___ Приведённый отрывок

А затем случилось неожиданное – у него внезапно заболел живот. Прямо здесь, среди заснеженного леса, где он был один. Боль все нарастала, и с большим трудом лишь к наступлению темноты он вернулся в поселок. «Скорая» увезла Евгения Ивановича в больницу, прямо к операционному столу с диагнозом «острый аппендицит». Операция, больница, выздоровление... О превращении домика бакенщицы Никольской в кузницу уже никто не думал.

     Так сложилась ее судьба. Жестоко? Наверное. Представим себе на минуту промозглую осеннюю стужу, дождь и ветер, срывающий белые барашки с волн и забрасывающие их в лодку. Грубый брезентовый плащ на гвозде у двери, с которого стекают на пол холодные ручейки, и ее, торопливо развешивающую мокрое платье у растопленной печки. О чем думала в такие минуты -- одна-одинешенька в огромном мире? Может быть, о том, что и она была счастлива когда-то своим женским счастьем? Целых десять лет! И, наверное, вспоминала жизнь на строительстве и потом, до войны, когда у нее был муж и она сама была кому-то нужна. И тихо радовалась. И ей становилось немного теплей.

 

Черный цилиндр и треугольник

Рассказы, записанные от ветерана ББК кавалера ордена Трудового Красного Знамени Юрия Викторовича Шалина.

            В первой половине 50-х годов гидросооружения еще обслуживались вручную, ворота и затворы приходилось открывать ручными лебедками, и от того коллективы на шлюзах был относительно многочисленными. Никаких радиостанций тоже не было. Судно подходило на расстояние простой видимости и давало два длинных гудка – «просилось», как тогда говорили. Дежурная смена (вахта) лебедками открывала ворота и на высокой мачте поднимала сигнал, разрешающий судно вход в камеру шлюза –  черный цилиндр и треугольник. Если треугольник располагался сверху над цилиндром, то входить в шлюз получало право судно со стороны верхнего бьефа. Если треугольник был внизу, то с нижнего.

______
___ Данные для задания

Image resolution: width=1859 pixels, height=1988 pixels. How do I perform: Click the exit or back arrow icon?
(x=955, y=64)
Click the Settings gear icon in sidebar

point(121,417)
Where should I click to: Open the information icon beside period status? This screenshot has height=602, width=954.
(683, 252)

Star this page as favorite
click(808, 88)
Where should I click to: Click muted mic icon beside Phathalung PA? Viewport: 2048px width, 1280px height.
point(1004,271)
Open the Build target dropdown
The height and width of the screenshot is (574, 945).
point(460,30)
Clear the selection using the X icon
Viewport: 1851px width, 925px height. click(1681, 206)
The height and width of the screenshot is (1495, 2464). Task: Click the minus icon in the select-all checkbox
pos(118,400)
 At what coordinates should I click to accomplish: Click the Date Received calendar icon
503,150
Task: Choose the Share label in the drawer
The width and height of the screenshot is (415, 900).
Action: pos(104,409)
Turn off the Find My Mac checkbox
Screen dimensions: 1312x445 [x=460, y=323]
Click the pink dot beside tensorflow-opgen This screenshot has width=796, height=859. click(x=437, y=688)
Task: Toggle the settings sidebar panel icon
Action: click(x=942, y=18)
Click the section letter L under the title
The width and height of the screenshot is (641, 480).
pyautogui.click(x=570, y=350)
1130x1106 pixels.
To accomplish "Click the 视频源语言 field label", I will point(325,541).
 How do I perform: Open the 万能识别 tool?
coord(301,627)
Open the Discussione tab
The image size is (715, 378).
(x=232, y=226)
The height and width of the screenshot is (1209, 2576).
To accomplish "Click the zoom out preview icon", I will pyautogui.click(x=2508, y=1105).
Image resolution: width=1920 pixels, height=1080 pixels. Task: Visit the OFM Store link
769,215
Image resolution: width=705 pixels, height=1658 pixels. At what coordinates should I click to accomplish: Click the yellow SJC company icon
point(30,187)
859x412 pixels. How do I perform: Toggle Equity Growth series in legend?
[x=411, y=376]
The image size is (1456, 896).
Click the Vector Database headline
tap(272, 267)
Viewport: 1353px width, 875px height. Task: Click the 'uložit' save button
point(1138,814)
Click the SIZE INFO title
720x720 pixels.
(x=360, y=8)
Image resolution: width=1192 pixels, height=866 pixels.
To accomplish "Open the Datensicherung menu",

______

Задания »
- a) Перепишите приведённый отрывок целиком, не изменяя в нём ни слова.
- b) Оформите в виде нумерованного списка строки записей, начиная со строки, где есть «Star this page as favorite», и заканчивая строкой, где есть «Screen dimensions: 1312x445 [x=460, y=323]», включая обе. Пустые строки в список не включайте.
Отрывок и записи никак не связаны друг с другом.

Ответы к заданиям »
- a)
А затем случилось неожиданное – у него внезапно заболел живот. Прямо здесь, среди заснеженного леса, где он был один. Боль все нарастала, и с большим трудом лишь к наступлению темноты он вернулся в поселок. «Скорая» увезла Евгения Ивановича в больницу, прямо к операционному столу с диагнозом «острый аппендицит». Операция, больница, выздоровление... О превращении домика бакенщицы Никольской в кузницу уже никто не думал.

     Так сложилась ее судьба. Жестоко? Наверное. Представим себе на минуту промозглую осеннюю стужу, дождь и ветер, срывающий белые барашки с волн и забрасывающие их в лодку. Грубый брезентовый плащ на гвозде у двери, с которого стекают на пол холодные ручейки, и ее, торопливо развешивающую мокрое платье у растопленной печки. О чем думала в такие минуты -- одна-одинешенька в огромном мире? Может быть, о том, что и она была счастлива когда-то своим женским счастьем? Целых десять лет! И, наверное, вспоминала жизнь на строительстве и потом, до войны, когда у нее был муж и она сама была кому-то нужна. И тихо радовалась. И ей становилось немного теплей.

 

Черный цилиндр и треугольник

Рассказы, записанные от ветерана ББК кавалера ордена Трудового Красного Знамени Юрия Викторовича Шалина.

            В первой половине 50-х годов гидросооружения еще обслуживались вручную, ворота и затворы приходилось открывать ручными лебедками, и от того коллективы на шлюзах был относительно многочисленными. Никаких радиостанций тоже не было. Судно подходило на расстояние простой видимости и давало два длинных гудка – «просилось», как тогда говорили. Дежурная смена (вахта) лебедками открывала ворота и на высокой мачте поднимала сигнал, разрешающий судно вход в камеру шлюза –  черный цилиндр и треугольник. Если треугольник располагался сверху над цилиндром, то входить в шлюз получало право судно со стороны верхнего бьефа. Если треугольник был внизу, то с нижнего.

- b)
1. Star this page as favorite
2. click(808, 88)
3. Where should I click to: Click muted mic icon beside Phathalung PA? Viewport: 2048px width, 1280px height.
4. point(1004,271)
5. Open the Build target dropdown
6. The height and width of the screenshot is (574, 945).
7. point(460,30)
8. Clear the selection using the X icon
9. Viewport: 1851px width, 925px height. click(1681, 206)
10. The height and width of the screenshot is (1495, 2464). Task: Click the minus icon in the select-all checkbox
11. pos(118,400)
12.  At what coordinates should I click to accomplish: Click the Date Received calendar icon
13. 503,150
14. Task: Choose the Share label in the drawer
15. The width and height of the screenshot is (415, 900).
16. Action: pos(104,409)
17. Turn off the Find My Mac checkbox
18. Screen dimensions: 1312x445 [x=460, y=323]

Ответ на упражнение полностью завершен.